Arrange the lines from the one containing "Describe the element at coordinates (1026, 248)" through the one containing "request-token: Accept-Language: zh-CN,zh;q=0.9 is" as a Markdown table with the columns Number and Line. Leave out blank lines.

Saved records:
-- Opening Marker --
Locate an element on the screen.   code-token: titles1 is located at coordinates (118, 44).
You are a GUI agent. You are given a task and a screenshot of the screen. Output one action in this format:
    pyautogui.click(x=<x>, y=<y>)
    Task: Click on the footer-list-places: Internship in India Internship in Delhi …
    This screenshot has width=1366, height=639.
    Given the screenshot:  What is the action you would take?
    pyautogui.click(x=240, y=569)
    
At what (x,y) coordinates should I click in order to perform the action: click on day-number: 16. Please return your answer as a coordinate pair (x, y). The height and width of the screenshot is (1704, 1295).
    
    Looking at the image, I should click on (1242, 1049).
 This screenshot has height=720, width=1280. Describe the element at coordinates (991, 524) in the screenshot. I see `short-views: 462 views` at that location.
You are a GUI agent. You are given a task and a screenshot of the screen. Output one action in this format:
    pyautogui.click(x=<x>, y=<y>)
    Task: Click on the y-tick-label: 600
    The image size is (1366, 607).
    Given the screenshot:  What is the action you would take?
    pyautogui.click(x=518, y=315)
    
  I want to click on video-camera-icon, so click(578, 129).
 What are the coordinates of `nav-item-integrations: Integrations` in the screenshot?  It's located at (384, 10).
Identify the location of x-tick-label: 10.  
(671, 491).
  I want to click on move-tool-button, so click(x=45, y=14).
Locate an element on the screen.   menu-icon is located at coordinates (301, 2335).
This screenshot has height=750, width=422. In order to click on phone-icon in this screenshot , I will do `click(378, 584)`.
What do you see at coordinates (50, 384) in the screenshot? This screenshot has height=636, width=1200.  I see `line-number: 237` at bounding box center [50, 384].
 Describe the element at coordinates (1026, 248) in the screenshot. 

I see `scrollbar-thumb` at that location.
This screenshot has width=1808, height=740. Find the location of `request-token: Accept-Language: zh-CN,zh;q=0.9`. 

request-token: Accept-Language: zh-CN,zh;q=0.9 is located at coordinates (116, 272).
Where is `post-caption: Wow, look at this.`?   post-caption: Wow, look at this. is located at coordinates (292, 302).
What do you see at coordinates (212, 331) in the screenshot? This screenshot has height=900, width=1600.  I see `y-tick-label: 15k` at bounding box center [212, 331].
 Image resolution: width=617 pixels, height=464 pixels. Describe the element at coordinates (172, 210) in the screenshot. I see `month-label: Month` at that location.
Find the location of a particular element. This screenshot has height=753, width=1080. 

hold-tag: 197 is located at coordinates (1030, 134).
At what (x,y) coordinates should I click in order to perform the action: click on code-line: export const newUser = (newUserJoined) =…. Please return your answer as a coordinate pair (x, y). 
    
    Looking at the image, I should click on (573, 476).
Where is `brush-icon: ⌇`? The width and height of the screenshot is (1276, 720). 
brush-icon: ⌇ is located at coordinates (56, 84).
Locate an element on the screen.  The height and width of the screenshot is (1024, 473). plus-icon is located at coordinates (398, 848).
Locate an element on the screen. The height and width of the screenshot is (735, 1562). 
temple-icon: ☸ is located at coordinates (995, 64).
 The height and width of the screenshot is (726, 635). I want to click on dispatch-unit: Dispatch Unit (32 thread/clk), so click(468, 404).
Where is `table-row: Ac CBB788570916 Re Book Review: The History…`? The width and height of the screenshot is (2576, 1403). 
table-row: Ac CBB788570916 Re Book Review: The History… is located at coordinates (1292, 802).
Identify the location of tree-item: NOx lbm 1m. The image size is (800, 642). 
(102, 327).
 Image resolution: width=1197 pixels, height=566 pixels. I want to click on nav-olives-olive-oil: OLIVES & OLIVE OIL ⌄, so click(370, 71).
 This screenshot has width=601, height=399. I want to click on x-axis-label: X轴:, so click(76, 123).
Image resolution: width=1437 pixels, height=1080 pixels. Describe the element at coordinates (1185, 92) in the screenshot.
-- Closing Marker --
● **Response area**
| Number | Line |
|---|---|
| 1 |  Describe the element at coordinates (1026, 248) in the screenshot.  |
| 2 | I see `scrollbar-thumb` at that location. |
| 3 | This screenshot has width=1808, height=740. Find the location of `request-token: Accept-Language: zh-CN,zh;q=0.9`.  |
| 4 | request-token: Accept-Language: zh-CN,zh;q=0.9 is located at coordinates (116, 272). |